This editorial will appear in Monday’s print edition.
Should residents of cities that no longer receive Pierce Transit bus service still have to pay the sales tax that funds the agency?
If you live in the one of those cities that lost bus routes due to the transit agency’s contraction, your answer is likely to be something along the lines of “Heck, no.”
Now it looks as if the Pierce Transit board is on the same page. It is expected to vote today (see box) on whether to start a process that could lead to redrawing its taxing district to exclude communities whose residents are taxed yet receive little or no service.

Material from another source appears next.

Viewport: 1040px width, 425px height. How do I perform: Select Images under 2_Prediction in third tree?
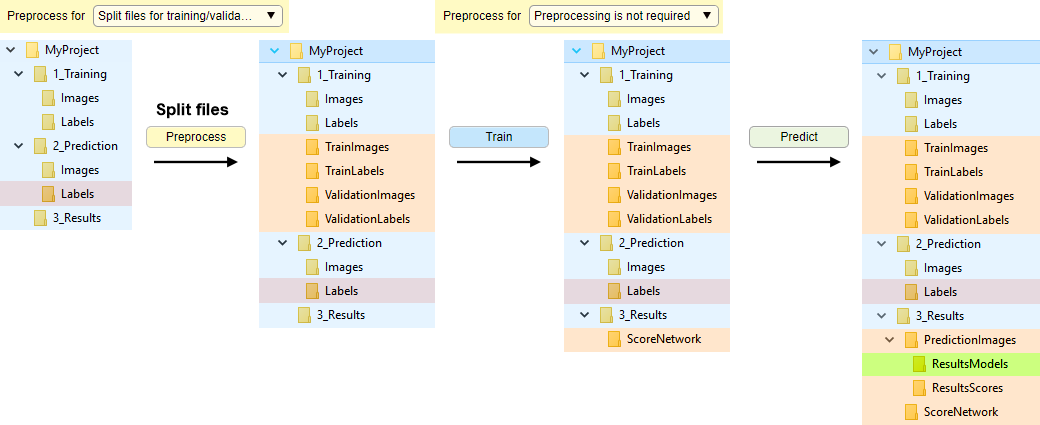point(645,267)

It would have to convene a Public Transportation Improvement Conference comprised of a County Council member and elected officials from the county’s cities. The group would discuss boundary revision proposals and take public comment before changes are adopted.

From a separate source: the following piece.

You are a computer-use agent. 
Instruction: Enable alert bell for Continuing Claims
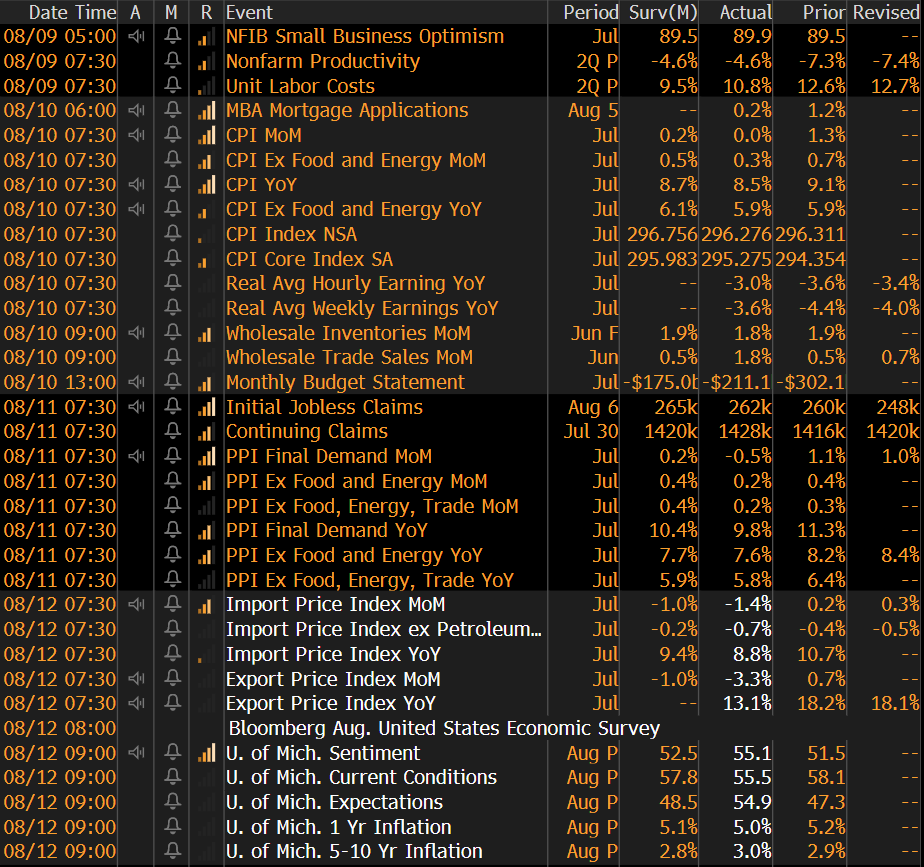[x=172, y=432]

Shrinking the taxing area to exclude Buckley, Orting and maybe even Bonney Lake (which still has one bus route, to the Sumner Sounder station) makes sense, and the transit board is right to get to work on it.
The exclusion of Bonney Lake, Buckley and Orting would mean a loss of about $2.6 million to Pierce Transit’s budget, about 4 percent of its total sales tax revenue. To make up for that loss, the agency might have to make more cutbacks. After the defeat in February of a proposed 0.3 percent sales tax increase, Pierce Transit cut service by 35 percent and laid off employees.
Adjusting the taxing district to more closely reflect the agency’s core service area might make it easier for Pierce Transit to win voter approval of a sales increase.
But if the transit board goes for a new tax measure – which would come on top of one just approved by county voters to fix the 911 system – it should make sure the agency is operating at peak efficiency and has done everything in its power to control expenses and labor costs. Doubts about its commitment to cost control helped sink the February measure, as did the fact that it was reaching for the maximum possible tax.
A smaller request – perhaps 0.2 percent – might well have won, and it would have demonstrated that the agency was not simply out to maximize its revenue in a harsh economy. After the defeat, the board chose not to return to the voters with a more modest request; its insistence on all or nothing has hurt the people Pierce Transit serves.
As for the communities that have lost all or most of their buses, they might consider contracting for what they need – either with Pierce Transit or with private providers. Transit services more carefully targeted to the disabled, elderly or other specific groups could be more cost-effective for those cities than the bus routes they’ve lost.
Today’s Pierce Transit board meeting, which is open to the public, will begin at 4 p.m. in the Training Center’s Rainier Room, 3720 96th St. S.W., Lakewood.